Virtual reality is a state where the mind experiences a non-physical alternate reality. This state has been achieved infinite amounts of times. “The virtual reality of the computer is fundamentally no different from the virtual reality of writing, reading, drawing or even thinking: the virtual is the space of emergence of the new, the unthought, the unrealized…” (Grosz, cited in Otto 2009). Virtual reality enables us to travel between parallel worlds and switch our identities. It adds layers of meaning to our lives and enlarges our territory territory beyond the physical. These are all romantic characteristics.


“Making a connection between Romanticism and technology is not a very obvious thing to do; the two terms do not seem to live together comfortably. The main reason for this fact that we are romantics to the bone: most romantics think that there is an unbridgeable gap between both.” (Coeckelbergh, 2017)

The manuscript Memoirs from Beyond the Tomb was chosen as the narrative because it is a striking example of taking a user (reader) into an alternate reality through a medium of writing. The author owns his own memory and takes us to an extraordinary adventure that exists simultaneously in physical and non-physical realities. “Chateaubriand’s Mémoires d’outre-tombe, his Memoirs from Beyond the Grave, is at once sublime literature, brilliant history seen by a fiercely intelligent eye-witness, and a self-portrait of a remarkable and complex man.” (Klin, 2005)

“Chateaubriand’s abrupt statement “I am dead” conveys an impossible present” (Huet, 2000), a virtual existence. “But I have white hair; I am more than a century old, besides, I am dead.” (Chateaubriand, 1809–1841) The many roles that the writer played in his life create a sense of adventure and wonder. “Romantics thought that language mediates and constructs reality, but at the same time they believed we are always embedded and involved in the world.” (Coeckelbergh, 2017).

Chateaubriand shifts places within his memory, disregarding the time, to take the readers into the paradoxes of his journey through discontinuities, triumphs and turmoils. And what makes it even more interesting to experience his real-life reality, is that he reminds the readers that he talks to them “beyond the tomb”. Chateaubriand’s memoir is the perfect example of a successful and honest expression of an alternate reality filled with rich content.

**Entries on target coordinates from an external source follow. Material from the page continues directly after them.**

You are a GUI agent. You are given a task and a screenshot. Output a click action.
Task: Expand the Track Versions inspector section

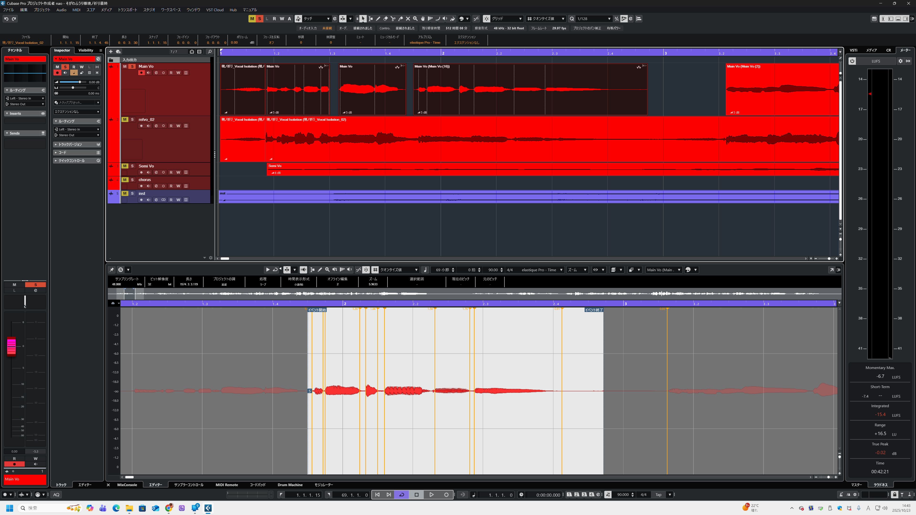(70, 144)
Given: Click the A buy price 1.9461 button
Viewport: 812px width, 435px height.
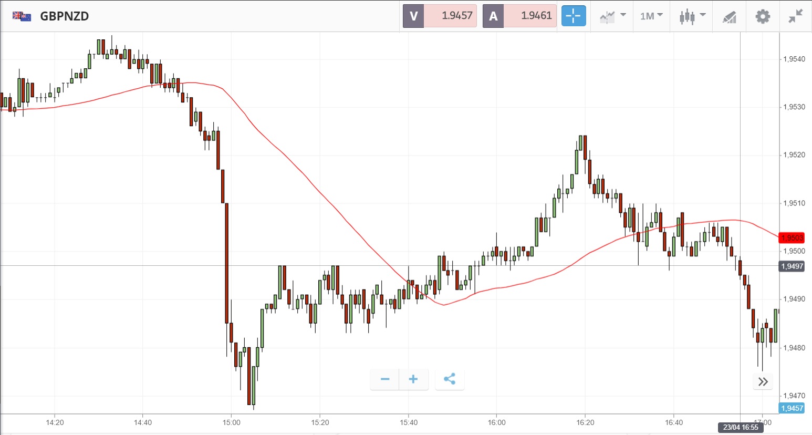Looking at the screenshot, I should 519,16.
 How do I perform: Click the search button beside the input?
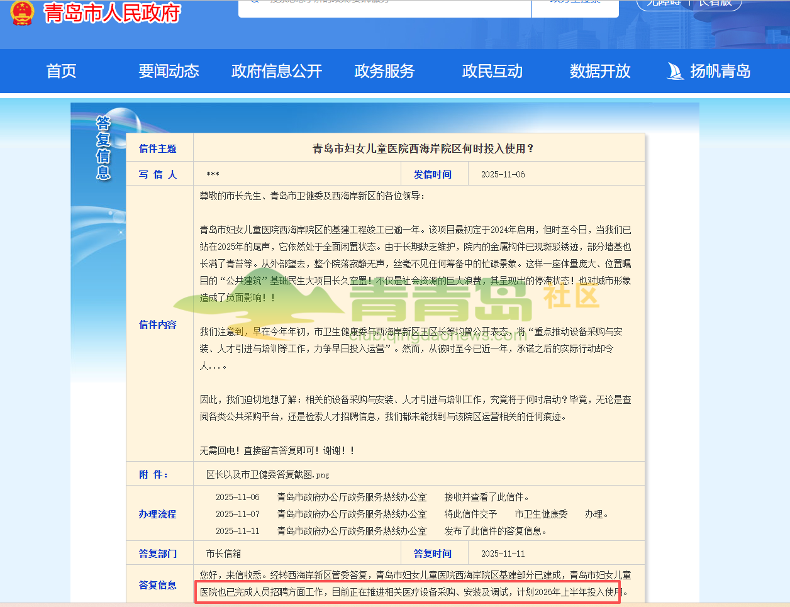pyautogui.click(x=576, y=5)
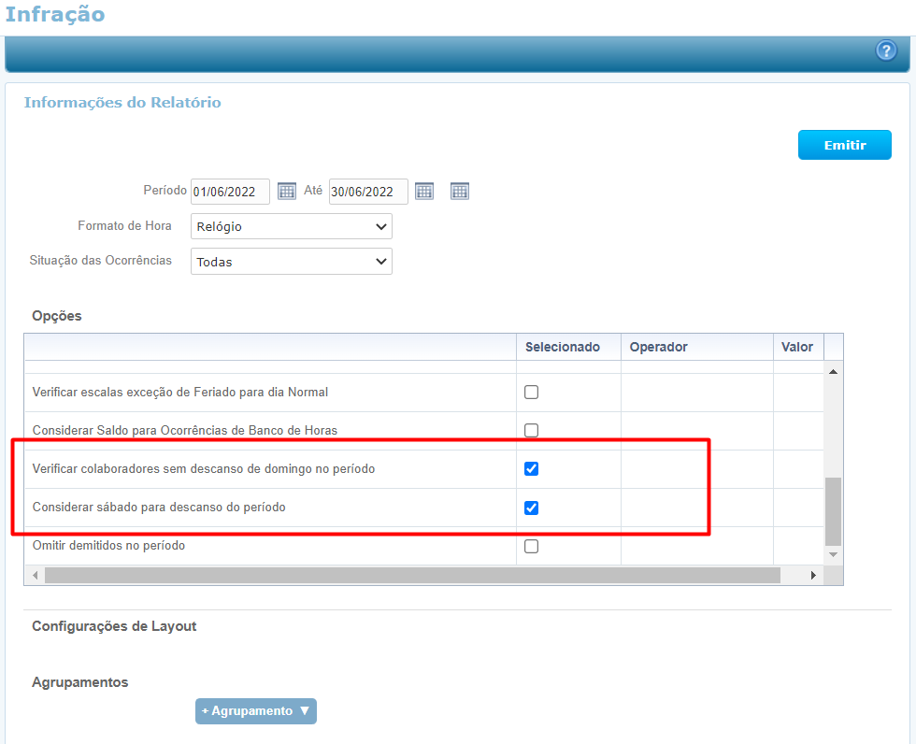The width and height of the screenshot is (916, 744).
Task: Click the rightmost calendar icon in Período row
Action: tap(459, 192)
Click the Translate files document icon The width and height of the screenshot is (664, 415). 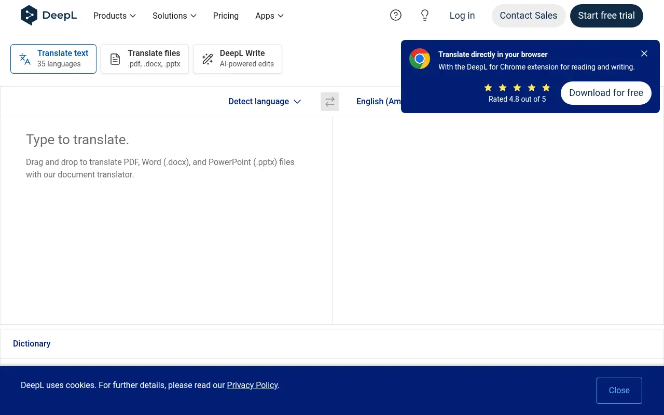(115, 59)
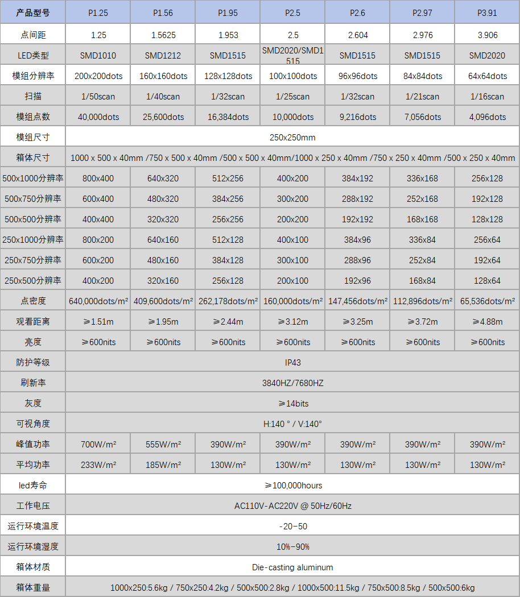Click the 700W/m² peak power cell

pyautogui.click(x=98, y=444)

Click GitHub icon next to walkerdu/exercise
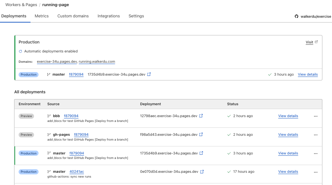tap(297, 16)
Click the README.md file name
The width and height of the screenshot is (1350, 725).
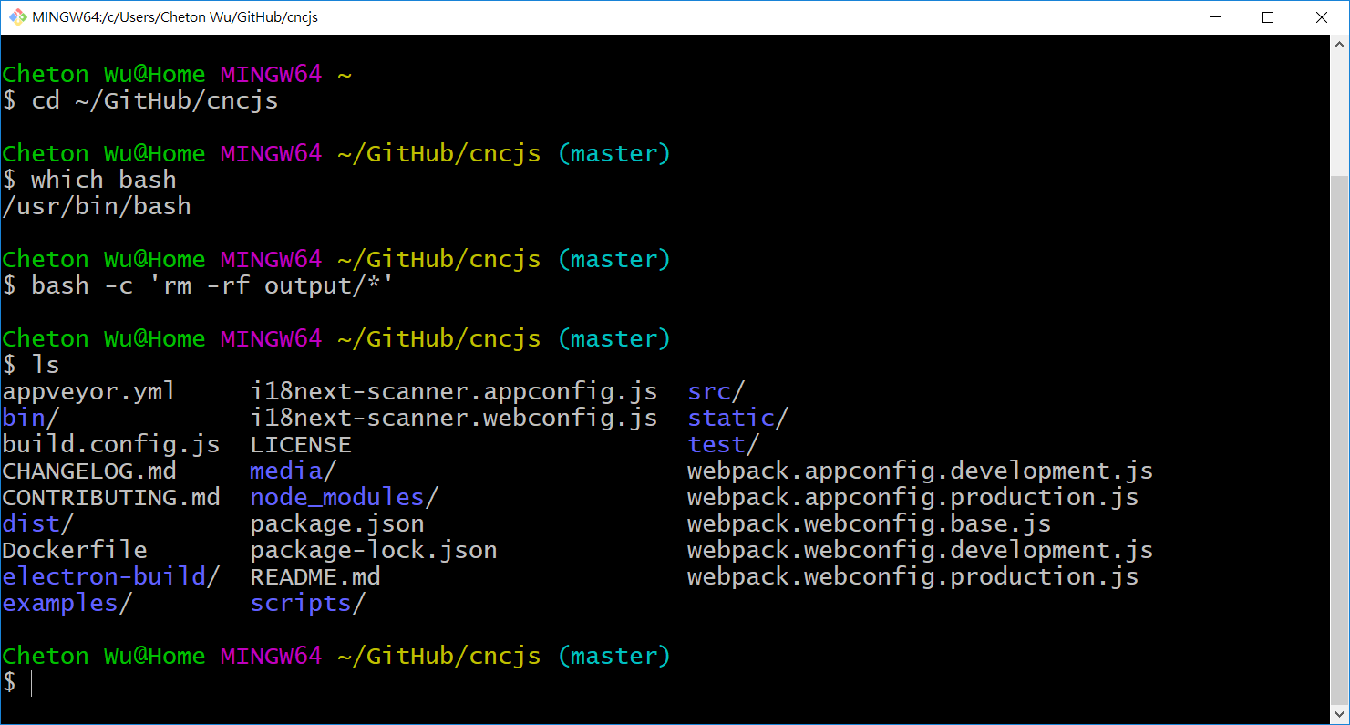click(x=314, y=577)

“These Mémoires will be a mortuary temple erected by the light of my
(Chateaubriand, 1809–1841).

“I behold the light of a dawn whose sunrise I shall never see. It only
remains for me to sit down at the edge of my grave: then I shall descend
boldly, crucifix in hand, into eternity.”
(Chateaubriand, 1809–1841).

In his life Chateaubriand played many roles. He was a soldier, traveller, literary giant, politician and diplomat. The writer experienced a range of tragic events such as the terrors of the French Revolution, which took away many his friends and family members. But the turmoils of the life did not cancel the writer’s instinct for adventure. Chateaubriand takes the readers through his meetings with President George Washington and his romantic encounters with Natchez maidens in the South; the court of Louis XVI, the reign of Napoleon and the disaster of Waterloo; his successes and fame, as well as his exile and poverty after the Revolution. Finally, the writer honestly talks about the loneliness of his restless soul and his sensitivities. Chateaubriand skillfully owns the time and shifts between unrelated events in his memory.

The writer signed an agreement with a society of shareholders that the memoirs will only be published after his death. He received an immediate payment of 156,000 francs and a life annuity. The writer later proclaimed: “No one can know how much I have suffered from having been required to mortgage my own grave.” (Chateaubriand, cited by Huet, 2000, p. 28) As a result, there is a constant relation within the text between the grave and the act of writing.